La substitution a un effet durable!
Du fourneau d’appartement à la grande centrale de chauffage au bois, en passant par le chauffage à granulés, fin 2016 la Suisse comptait 573 000 chauffages au bois opérationnels (dont plus de 560 000 petites installations de chauffage d’habitations ou de bâtiments). Ces installations représentent une consommation de 5 millions de mètres cubes de bois-énergie (bois de forêt, bois résiduel issu de la transformation du bois, de la démolition de bâtiments et de vieux meubles, et bois issu de l’aménagement paysager) pour une production d’un peu moins de 8700 GWh d’énergie utile. Le bois-énergie couvre aujourd’hui plus de 10 % des besoins de chaleur de la Suisse.

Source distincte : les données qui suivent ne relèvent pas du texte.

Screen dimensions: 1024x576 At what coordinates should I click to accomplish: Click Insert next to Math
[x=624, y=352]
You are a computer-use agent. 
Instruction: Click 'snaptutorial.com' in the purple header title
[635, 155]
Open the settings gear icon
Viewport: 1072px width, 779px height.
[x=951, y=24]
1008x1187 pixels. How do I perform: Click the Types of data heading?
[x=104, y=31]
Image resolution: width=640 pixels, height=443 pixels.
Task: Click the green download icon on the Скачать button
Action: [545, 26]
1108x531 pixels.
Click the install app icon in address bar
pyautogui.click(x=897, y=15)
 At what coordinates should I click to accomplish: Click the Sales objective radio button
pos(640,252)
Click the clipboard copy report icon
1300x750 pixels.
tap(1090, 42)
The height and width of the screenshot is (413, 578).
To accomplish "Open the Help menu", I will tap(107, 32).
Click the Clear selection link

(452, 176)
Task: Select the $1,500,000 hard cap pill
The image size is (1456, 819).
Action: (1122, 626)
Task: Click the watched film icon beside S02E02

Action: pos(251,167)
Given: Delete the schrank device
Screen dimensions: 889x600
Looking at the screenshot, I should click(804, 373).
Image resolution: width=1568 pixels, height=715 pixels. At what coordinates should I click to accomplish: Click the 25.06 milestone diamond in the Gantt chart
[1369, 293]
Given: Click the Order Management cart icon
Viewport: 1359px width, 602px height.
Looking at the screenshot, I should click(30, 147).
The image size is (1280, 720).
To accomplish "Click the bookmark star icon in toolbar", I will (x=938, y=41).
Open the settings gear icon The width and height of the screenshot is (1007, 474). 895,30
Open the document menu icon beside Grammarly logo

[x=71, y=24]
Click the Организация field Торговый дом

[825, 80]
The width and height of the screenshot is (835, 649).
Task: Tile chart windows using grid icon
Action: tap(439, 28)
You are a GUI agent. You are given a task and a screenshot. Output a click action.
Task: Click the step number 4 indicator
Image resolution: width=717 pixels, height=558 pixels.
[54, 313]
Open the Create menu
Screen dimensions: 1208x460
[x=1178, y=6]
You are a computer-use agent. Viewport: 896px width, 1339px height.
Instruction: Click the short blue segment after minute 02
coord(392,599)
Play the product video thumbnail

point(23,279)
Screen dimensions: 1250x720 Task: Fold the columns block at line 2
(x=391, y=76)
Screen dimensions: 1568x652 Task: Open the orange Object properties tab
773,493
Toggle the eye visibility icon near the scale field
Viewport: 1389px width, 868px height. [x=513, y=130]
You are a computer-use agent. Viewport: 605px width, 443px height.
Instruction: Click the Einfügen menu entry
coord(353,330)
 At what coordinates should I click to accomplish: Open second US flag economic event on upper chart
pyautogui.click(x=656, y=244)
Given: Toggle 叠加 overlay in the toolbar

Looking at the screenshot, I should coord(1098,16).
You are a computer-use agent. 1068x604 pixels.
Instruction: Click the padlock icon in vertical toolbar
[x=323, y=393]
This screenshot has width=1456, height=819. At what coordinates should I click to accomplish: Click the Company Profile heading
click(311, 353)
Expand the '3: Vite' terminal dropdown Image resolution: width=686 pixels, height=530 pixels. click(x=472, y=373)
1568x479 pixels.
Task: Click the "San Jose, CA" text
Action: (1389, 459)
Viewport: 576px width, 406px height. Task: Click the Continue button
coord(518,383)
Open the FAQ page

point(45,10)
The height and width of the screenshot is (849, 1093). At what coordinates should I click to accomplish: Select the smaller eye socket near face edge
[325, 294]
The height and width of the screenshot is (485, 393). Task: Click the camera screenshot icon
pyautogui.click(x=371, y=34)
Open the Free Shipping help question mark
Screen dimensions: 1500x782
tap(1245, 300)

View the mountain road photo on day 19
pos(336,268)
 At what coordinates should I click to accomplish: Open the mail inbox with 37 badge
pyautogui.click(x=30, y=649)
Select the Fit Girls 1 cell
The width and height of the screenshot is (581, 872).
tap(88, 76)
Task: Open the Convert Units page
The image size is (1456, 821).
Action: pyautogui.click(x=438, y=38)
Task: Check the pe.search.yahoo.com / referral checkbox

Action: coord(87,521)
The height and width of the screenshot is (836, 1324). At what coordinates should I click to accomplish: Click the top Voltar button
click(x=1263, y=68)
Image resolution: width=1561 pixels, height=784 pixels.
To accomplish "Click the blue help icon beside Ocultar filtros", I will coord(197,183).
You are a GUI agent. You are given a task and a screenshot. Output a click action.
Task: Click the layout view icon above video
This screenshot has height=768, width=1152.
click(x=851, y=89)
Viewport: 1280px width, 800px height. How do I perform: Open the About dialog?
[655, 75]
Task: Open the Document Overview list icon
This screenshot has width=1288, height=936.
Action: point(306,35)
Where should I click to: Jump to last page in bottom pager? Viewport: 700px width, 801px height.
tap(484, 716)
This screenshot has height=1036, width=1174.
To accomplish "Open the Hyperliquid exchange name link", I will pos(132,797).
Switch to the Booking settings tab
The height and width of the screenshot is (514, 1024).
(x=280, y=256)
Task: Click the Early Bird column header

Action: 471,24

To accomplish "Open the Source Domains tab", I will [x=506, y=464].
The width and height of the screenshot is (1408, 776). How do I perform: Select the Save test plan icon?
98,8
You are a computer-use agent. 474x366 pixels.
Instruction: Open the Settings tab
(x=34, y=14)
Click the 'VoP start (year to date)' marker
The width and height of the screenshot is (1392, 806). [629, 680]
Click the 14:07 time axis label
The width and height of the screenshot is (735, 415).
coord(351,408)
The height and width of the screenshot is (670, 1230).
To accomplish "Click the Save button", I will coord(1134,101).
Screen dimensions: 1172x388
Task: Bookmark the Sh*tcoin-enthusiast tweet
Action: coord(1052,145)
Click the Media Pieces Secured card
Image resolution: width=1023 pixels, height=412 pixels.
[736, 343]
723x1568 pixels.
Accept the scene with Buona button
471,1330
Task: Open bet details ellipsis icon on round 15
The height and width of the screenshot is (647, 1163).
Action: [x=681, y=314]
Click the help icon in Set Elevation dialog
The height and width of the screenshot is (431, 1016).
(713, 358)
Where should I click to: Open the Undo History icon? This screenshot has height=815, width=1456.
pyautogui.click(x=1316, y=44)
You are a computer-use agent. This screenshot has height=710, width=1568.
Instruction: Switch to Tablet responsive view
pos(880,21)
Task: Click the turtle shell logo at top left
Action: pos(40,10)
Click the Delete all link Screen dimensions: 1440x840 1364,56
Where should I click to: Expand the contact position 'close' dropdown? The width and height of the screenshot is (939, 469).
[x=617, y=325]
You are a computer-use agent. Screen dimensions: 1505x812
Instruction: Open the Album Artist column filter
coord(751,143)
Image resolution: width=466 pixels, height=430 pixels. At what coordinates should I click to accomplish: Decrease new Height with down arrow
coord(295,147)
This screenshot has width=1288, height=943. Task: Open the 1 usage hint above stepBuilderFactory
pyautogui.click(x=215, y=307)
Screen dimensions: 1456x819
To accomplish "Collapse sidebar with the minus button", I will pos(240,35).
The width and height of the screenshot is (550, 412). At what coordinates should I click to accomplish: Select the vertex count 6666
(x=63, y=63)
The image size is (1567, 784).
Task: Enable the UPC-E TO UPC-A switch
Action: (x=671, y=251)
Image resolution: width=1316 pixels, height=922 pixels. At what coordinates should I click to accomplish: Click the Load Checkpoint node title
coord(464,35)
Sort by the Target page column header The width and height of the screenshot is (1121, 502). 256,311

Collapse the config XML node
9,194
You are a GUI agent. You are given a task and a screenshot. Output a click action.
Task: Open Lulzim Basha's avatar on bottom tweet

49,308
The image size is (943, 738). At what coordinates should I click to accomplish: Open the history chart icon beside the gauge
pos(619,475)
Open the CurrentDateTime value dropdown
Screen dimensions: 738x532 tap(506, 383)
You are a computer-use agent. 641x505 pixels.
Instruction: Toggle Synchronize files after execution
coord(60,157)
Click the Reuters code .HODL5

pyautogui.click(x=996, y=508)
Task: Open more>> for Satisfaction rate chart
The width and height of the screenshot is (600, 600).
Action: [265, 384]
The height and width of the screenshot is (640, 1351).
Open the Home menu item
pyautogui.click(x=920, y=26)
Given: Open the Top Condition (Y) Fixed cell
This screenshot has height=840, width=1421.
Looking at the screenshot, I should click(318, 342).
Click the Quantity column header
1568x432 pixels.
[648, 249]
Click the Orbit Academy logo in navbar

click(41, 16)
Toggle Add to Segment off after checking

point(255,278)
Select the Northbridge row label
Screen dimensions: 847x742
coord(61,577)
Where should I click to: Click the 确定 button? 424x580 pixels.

Si l’on décide de renoncer à l’utilisation directe de bois forestier, il faut compenser la quantité d’énergie utile que cela représente. Mais comment? Utiliser du bois de récupération en bout de circuit dans les petits chauffages au bois est hors de question et recourir aux énergies fossiles irait à l’encontre des objectifs de stockage du CO2. Le bois est considéré comme une énergie renouvelable en termes de CO2 parce que le CO2 libéré lors de la combustion sera
à nouveau capturé par les arbres et les plantes. Le bilan global est par conséquent neutre. L’ensemble des chauffages au bois de Suisse permet actuellement de réduire les émissions de CO2 de plus de 3 millions de tonnes par an. Cela représente plus de 6 % des émissions totales de CO2 de la Suisse. En plus des 5 millions de mètres cubes de bois-énergie déjà utilisés aujourd’hui, 2 à 3 millions de mètres cubes supplémentaires pourraient être utilisés chaque année tout en respectant les conditions-cadres écologiques et économiques, ce qui permettrait d’économiser 1,5 million de tonnes de CO2 supplémentaires. Le potentiel théorique de stockage de CO2 de la forêt peut être estimé à 2,2 tonnes par hectare, soit un total de 2,75 millions de tonnes par an pour une superficie forestière de 1 250 000 hectares. Cela représente certes plus que les 1,5 million de tonnes économisés grâce à un usage accru de bois-énergie. Toutefois, dans ce cas, le potentiel inutilisé de 2,5 millions de mètres cubes de bois-énergie devra être compensé par d’autres sources d’énergie. Si seule la moitié de ce volume se reporte sur le mazout et le gaz naturel, ne pas couper les arbres profitera moins au climat que de les utiliser dans des installations modernes et efficaces fonctionnant au bois-énergie. Le concept de stockage du CO2 n’est pas vraiment durable. La forêt suisse dispose actuellement de loin des plus grandes réserves de bois par hectare en Europe, et elles continuent de croître. Si l’on en limite l’utilisation, les réserves de bois, la quantité de CO2 stockée et le diamètre des arbres continueront d’augmenter. Cependant, tout arbre meurt à un moment donné et le puits de CO2 qu’il a été durant de longues années devient alors une source de CO2 s’il n’a pas été extrait de la forêt pour servir de bois d’œuvre ou de bois-énergie.